Another consequence of obstructed labor that receives little to no attention is that 70-80 percent of the babies are stillborn. Those who do survive the obstructed birth are born with a condition called hypoxia, or low-oxygen level.
Romanzi pointed out it can take a mother with obstructed labor up to nine days to deliver, which means the baby did not receive adequate oxygen during this period.
“These babies are often born paraplegic or quadriplegic, or with severe cerebral palsy, and or with severe intellectual developmental deficits,” she said.
Romanzi identified two groups of women who develop fistula in terms of obstetric indicators. The larger of the two groups are mature women who have given birth four or five times previously, and for whatever reason during the mother’s next labor, the baby does not come out easily. It is stuck.

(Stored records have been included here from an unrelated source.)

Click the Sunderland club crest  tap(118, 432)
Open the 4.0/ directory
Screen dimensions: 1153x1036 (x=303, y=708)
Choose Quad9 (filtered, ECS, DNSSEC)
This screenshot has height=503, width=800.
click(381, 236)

“There are many reasons for this. She could have some untreated, undiagnosed gestational diabetes making the baby quite large. She might have a twin pregnancy this time. That’s more common as women get older," Romanzi said. "Also, newborn weight tends to be a little larger with each subsequent pregnancy. As women get past the mark of having had five babies, the babies are also more prone to be in a strange position, what’s called transverse lie where the baby is sideways. This could lead to obstructed labor.”
Another group of women develop fistula with their first baby, even though the young mother may have waited until her late teens or early twenties to have a baby.

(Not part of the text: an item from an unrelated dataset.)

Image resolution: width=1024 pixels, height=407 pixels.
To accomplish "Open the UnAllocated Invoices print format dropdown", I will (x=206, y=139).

“There is this what I call the poster child of fistula - the 12-year-old child bride who gets pregnant before she has her first menses and has an obstructed labor while she’s still a small child, possibly with stunted growth due to poor nutrition. And while that’s true, that group that gets all the attention in the lay press, is actually a very small component of the total group of women who actually survive obstructed labor and come in with a fistula,” said Romanzi.
The main message to learn from these mothers’ experiences emphasized Romanzi is that if we want to eradicate obstetric fistula, we must eradicate obstructed labor. Equally important she notes is there is no safe way to give birth without having a skilled birth attendant such as a mid-wife or doctor, or being at a proper medical center.
“This is something that is missing from a lot of literature. You read that people feel very sorry for these poor women and all the tragedy they face. They want to act like it is something that happens over there when in actuality obstructive labor happens every day everywhere,” said Romanzi.
She added, “in high-income countries it is a significant contributor to a cesarean section rate.”
EngenderHealth has been working for decades to improve health systems and reproductive health systems for both women and men. Romanzi said access to reliable contraception is the key to reducing the risk of fistula.
“EngenderHealth was originally founded some decades ago with the sole purpose of improving access to family planning and birth-control methods," she said. "As it expanded globally, this remained a core component and wherever we are working with women suffering fistula and fistula programs. We are also working to make sure that family planning services are available and the delivery mechanism is executed to a global standard.”
EngenderHealth also has offered gender equity improvement programs that include men as partners. The programs help men understand what women go through when they are in labor. They learn to recognize danger signs so they can mobilize the mother to get medical care as soon as possible, despite some traditional and cultural beliefs that only strong women have their babies at home.